The National Cattlemen’s Beef Association (N.C.B.A.) echoed that stance.
"We have said all along that cattlemen will not support the U.S.-South Korea Free Trade Agreement until commercially viable beef trade between our two countries is resumed," said Gregg Doud, chief economist for the N.C.B.A. "If we are not selling beef in Korea, the benefits of this trade agreement and the potential of the Korean market hold little value to U.S. cattle producers."
South Korea banned imports of U.S. beef after bovine spongiform encephalitis (mad cow disease) was discovered in the U.S. in December 2003. While several other Asian countries have since resumed U.S. beef imports, Korea has not.
Although no U.S. beef is being shipped to South Korea now, the agreement does provide for the current 8% to 40% tariff to be eliminated over the next 15 years. It also eliminates the 18% to 30% tariff on U.S. pork imports over a 10-year period.
The agreement did not include any tariff reductions on U.S. rice imports. Rice was a political "hot-button" in South Korea and spawned mass demonstrations opposing its inclusion in the agreement.

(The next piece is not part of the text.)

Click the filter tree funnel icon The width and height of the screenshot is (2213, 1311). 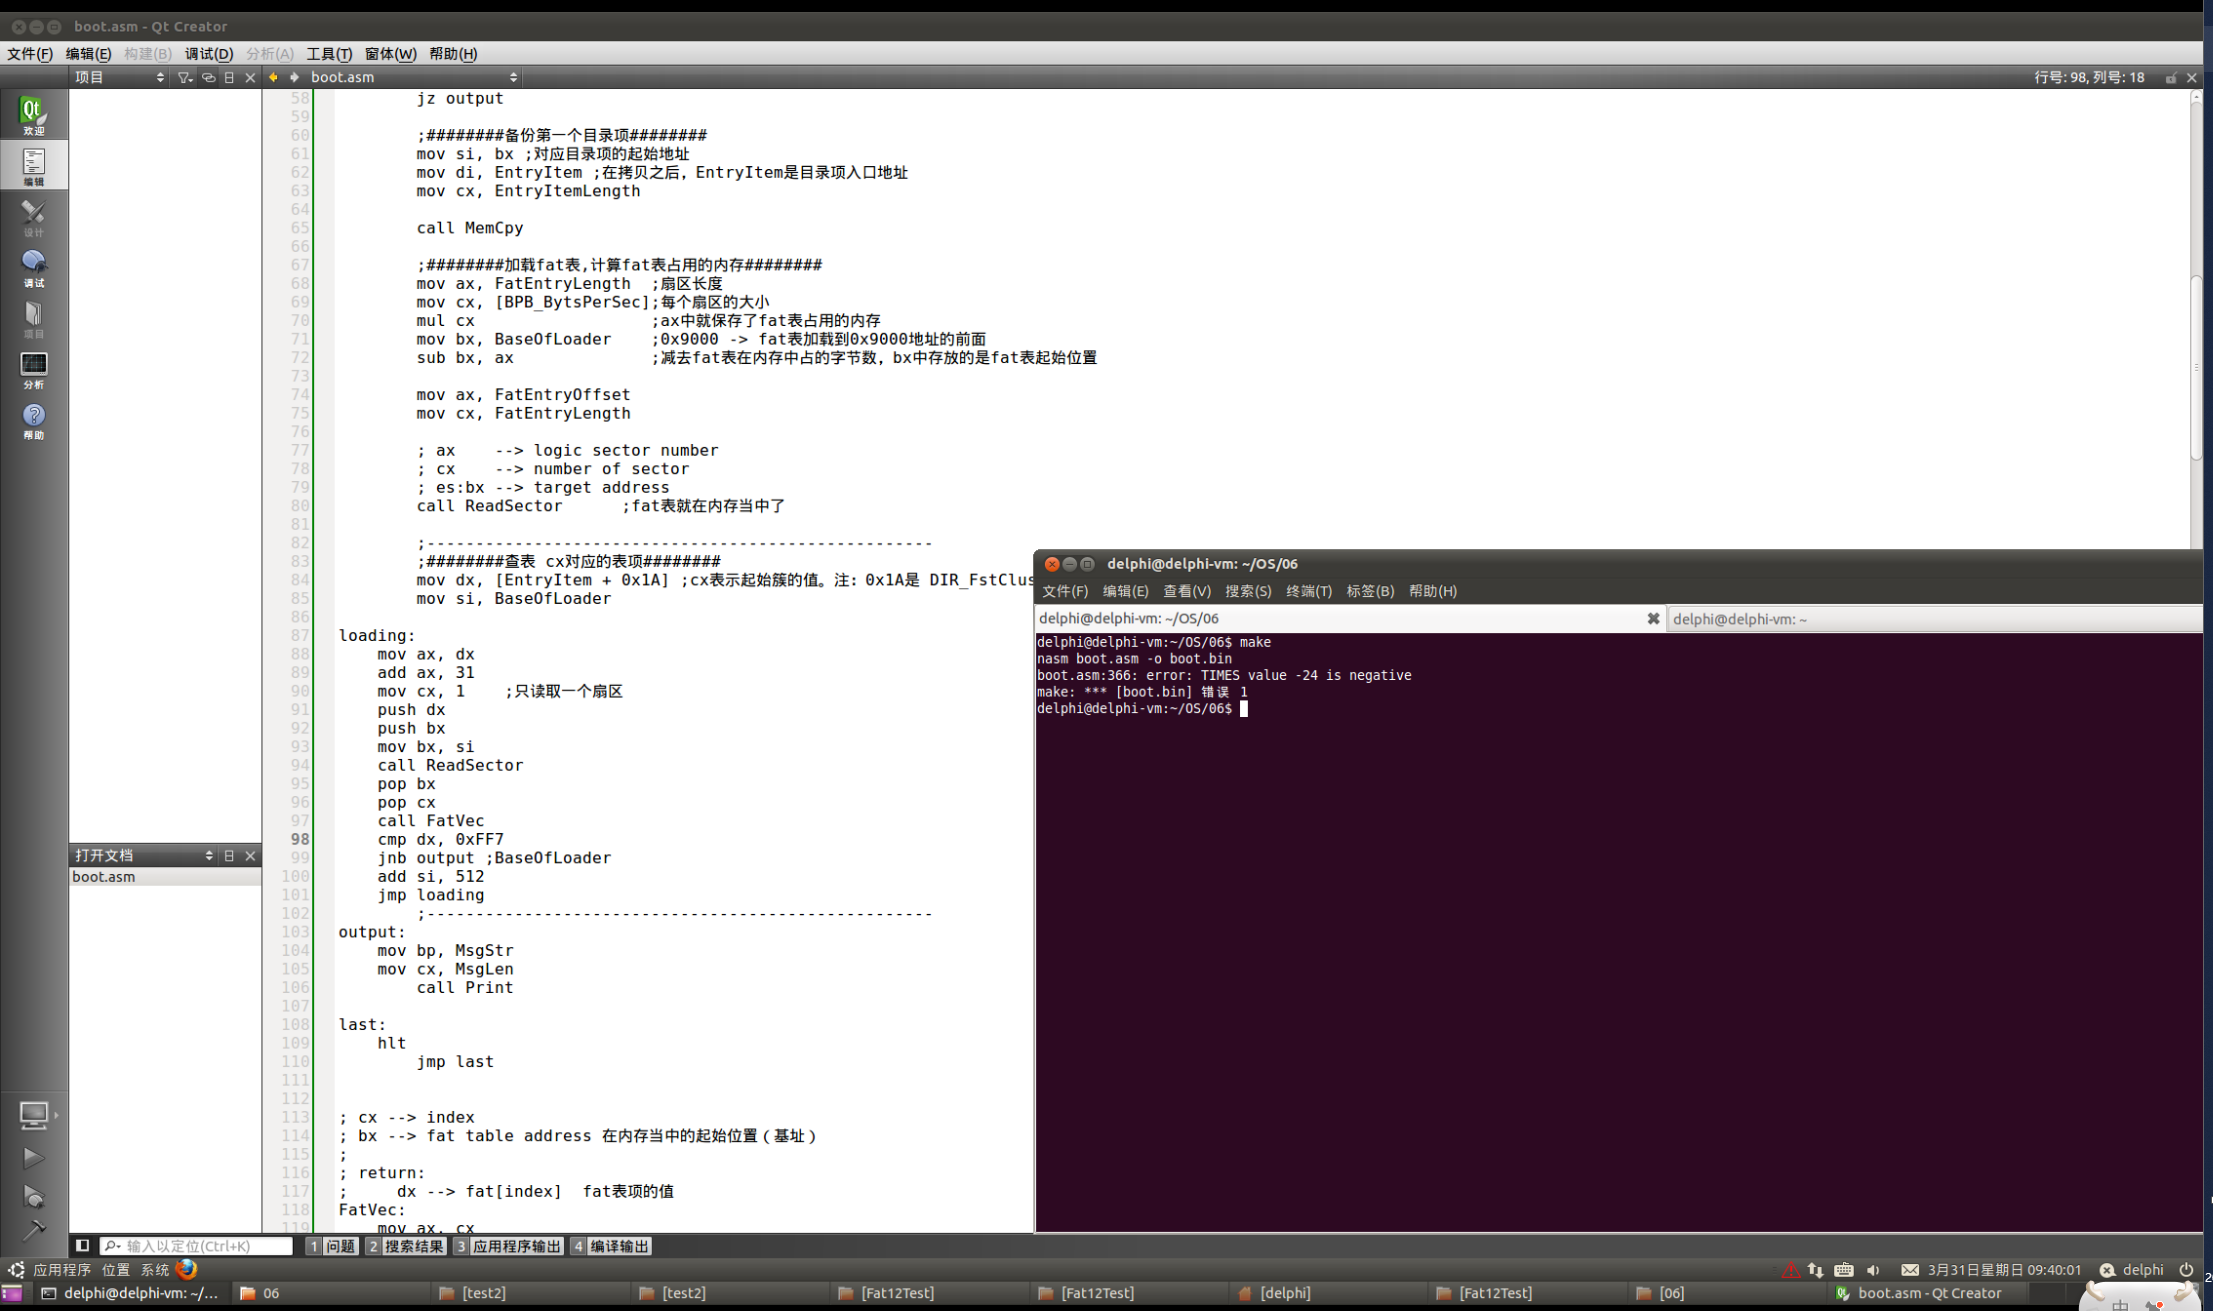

In general there has been broad support of the agreement from U.S. business interests, the U.S.T.R. office said. The National Pork Producers Council and National Milk Producers Federation also were supportive.
But the agreement could have trouble getting U.S. congressional support. At least two U.S. Senators, Max Baucus, a Democrat from Montana, and Chuck Grassley, a Republican from Iowa, indicated they would not support the agreement unless South Korea resumed imports of U.S. beef.